****
dsch
****
Introduction
============
Dsch provides a way to store data and its metadata in a structured, reliable
way. It is built upon well-known data storage engines, such as the `HDF5`_ file
format, providing performance and long-term stability.
The core feature is the schema-based approach to data storage, which means that
a pre-defined schema specification is used to determine:
* which data fields are available
* the (hierarchical) structure of data fields
* metadata of the stored values (e.g. physical units)
* expected data types and constraints for the stored values
In fact, this is similar to an API specification, but it can be attached to and
stored with the data. Programs *writing* datasets benefit from data validation
and the high-level interface. *Reading* programs can determine the given data's
schema upfront, and process accordingly. This is especially useful with schemas
evolving over time.
For persistent storage, dsch supports multiple storage engines via its
`backends`, but all through a single, transparent interface. Usually, there are
no client code changes required to support a new backend, and custom backends
can easily be added to dsch.
Currently, backends exist for these storage engines:
* `HDF5`_ files (through `h5py`_)
* `NumPy .npz`_ files
* `MATLAB .mat`_ files (through `SciPy`_)
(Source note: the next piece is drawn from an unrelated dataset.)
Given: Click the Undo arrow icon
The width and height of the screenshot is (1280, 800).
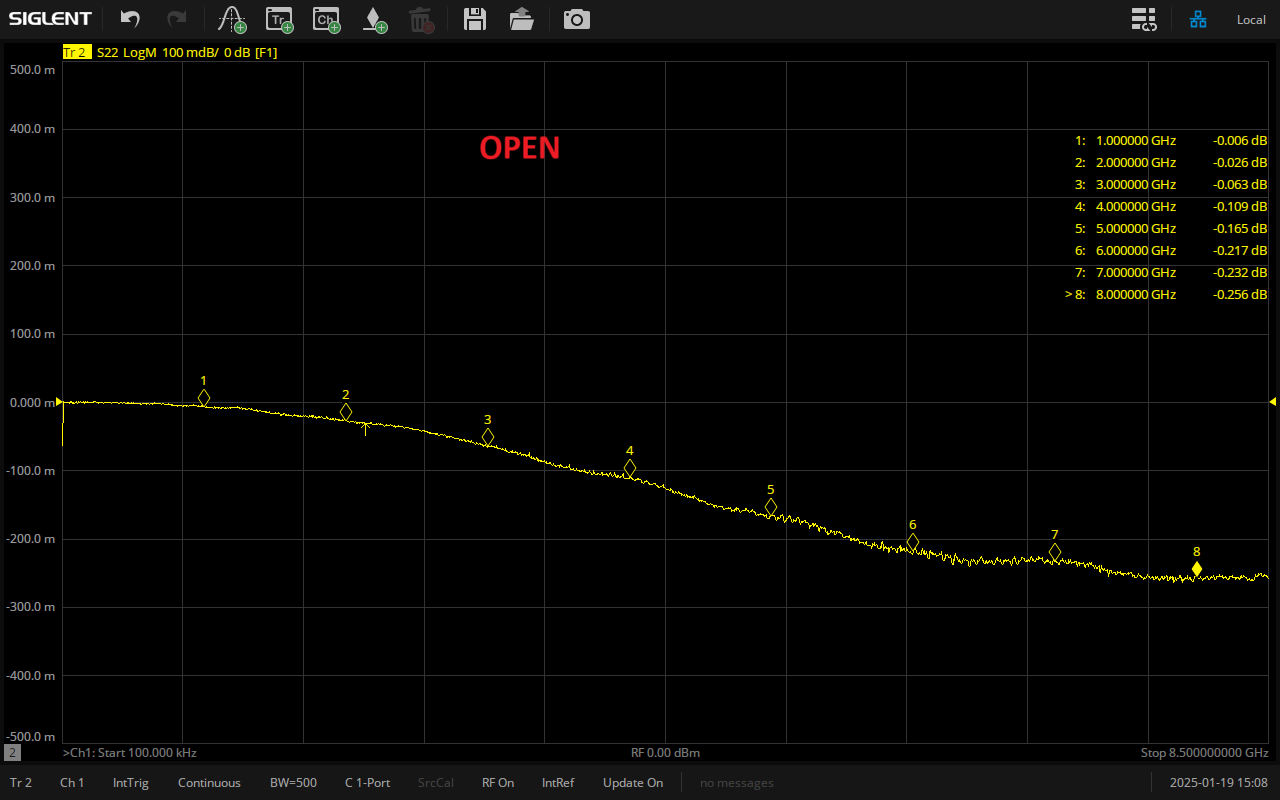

Note that dsch is only a thin layer, so that users can still benefit from the
performance of the underlying storage engine. Also, files created with dsch can
always be opened directly (i.e. without dsch) and still provide all relevant
information, even the metadata!
.. _HDF5: https://hdfgroup.org
.. _h5py: http://www.h5py.org
.. _NumPy .npz: https://docs.scipy.org/doc/numpy/reference/generated/numpy.savez.html
.. _MATLAB .mat: https://www.mathworks.com/products/matlab.html
.. _SciPy: https://docs.scipy.org/doc/scipy-0.19.0/reference/io.html
Reasoning
=========
Dsch is a response to the challenges in low-level data acquisition scenarios,
which are commonly found in labs at universities or R&D departments. Frequent
changes in both hardware and software are commonplace in these environments, and
since those changes are often made by different people, the data acquisition
hardware, software and data consumption software tend to get out of sync. At the
same time, datasets are often stored (and used!) for many years, which makes
backwards-compatibility a significant issue.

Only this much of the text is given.